Shared Responsibility Model

Cloud platform providers are only responsible for the security of their own platform. Customers are therefore responsible for securing their own apps and data in the cloud. A potentially worrying scenario when you consider that one estimate by Gartner suggests that through 2022, at least 95per cent of cloud security failures will be the customer’s fault. 

The dynamics of this shared responsibility model are also impacted by the introduction of any new type of cloud computing - a big headache for operations and security teams coming to terms with new roles and responsibilities in an ever-changing landscape. For example, the introduction of serverless computing has meant that the shared responsibility model that worked for traditional workloads has blurred the boundaries, leaving those in IT security to find different approaches to secure these new workloads.

Don’t Rely on the Provider

Cloud providers do provide security solutions, but they are limited and proprietary to that platform. They don’t integrate with existing on-premise security technologies and policies or even the security tools from other cloud platforms. Unfortunately, many organisations that rely on cloud services assume that there’s no need to protect the data and apps that live there. 

Businesses should NOT rely upon their cloud provider to secure their data, nor should they rely upon them to provide adequate disaster recovery (DR) plans - there is a lot of data that suggests that organisations are failing in both securing access to their cloud data and failing to plan for DR. If you rely upon your cloud provider to protect your data, then you could be in for a very nasty surprise. Your business is still very much at risk from downtime due to a failure, error, outage or security attack.

Traditional Security is not Designed for Cloud

In the 2019 Cloud Security Report by Cyber security Insiders, sixty-six per cent of respondents said that traditional security solutions either didn’t work at all in cloud environments or they had only limited functionality.

As the ‘traditional’ environment, which sees both employees and solutions based on-premise, changes irrevocably, and we see both critical applications and data moving to the cloud, then old-fashioned perimeter security just doesn’t cut it anymore. Dynamic, scalable and distributed multi-cloud environments require new policies and an overall rethink before users lose all sense of trust – and security becomes a major issue.

Loss of Visibility and Control

When data moves beyond the perimeter. Historically, the firewall facilitated secure connectivity between different networks. It was deployed to create a trust perimeter between networks and became the logical security control point to protect a business's network, data, users, and devices. So, for example, network traffic from remote workers was funnelled through this single control point, allowing for consistent control and an established trust boundary.

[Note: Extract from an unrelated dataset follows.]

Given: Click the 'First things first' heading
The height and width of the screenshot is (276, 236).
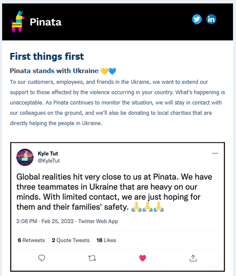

The hybrid and multi-cloud environment introduce far more interconnected networks - a single perimeter or control point no longer exists. There is an ever-increasing loss of visibility and control, a lack of understanding regarding where users and data go. Under such conditions, it’s hard to know what’s communicating with what, or if a breach has occurred. Unfortunately, businesses will find this out when its too late to react sufficiently and mitigate the threat.

The Silver Lining

It is certainly true that security remains a fundamental obstacle to wide-spread enterprise cloud adoption globally. As the threat landscape becomes more complex every day, it is crucial that you adapt with an ever-evolving security strategy as your business prepares for or reinforces its migration to the cloud. 

Whilst traditional security methods fail to gel with the dynamic nature of the cloud, the industry has responded to provide more advanced threat protection and security solutions that can prevent cloud networks, data and applications from being attacked by the latest generation of cyber threats. Look for a comprehensive solution that is able to integrate with the widest variety of cloud platforms and cloud-based applications.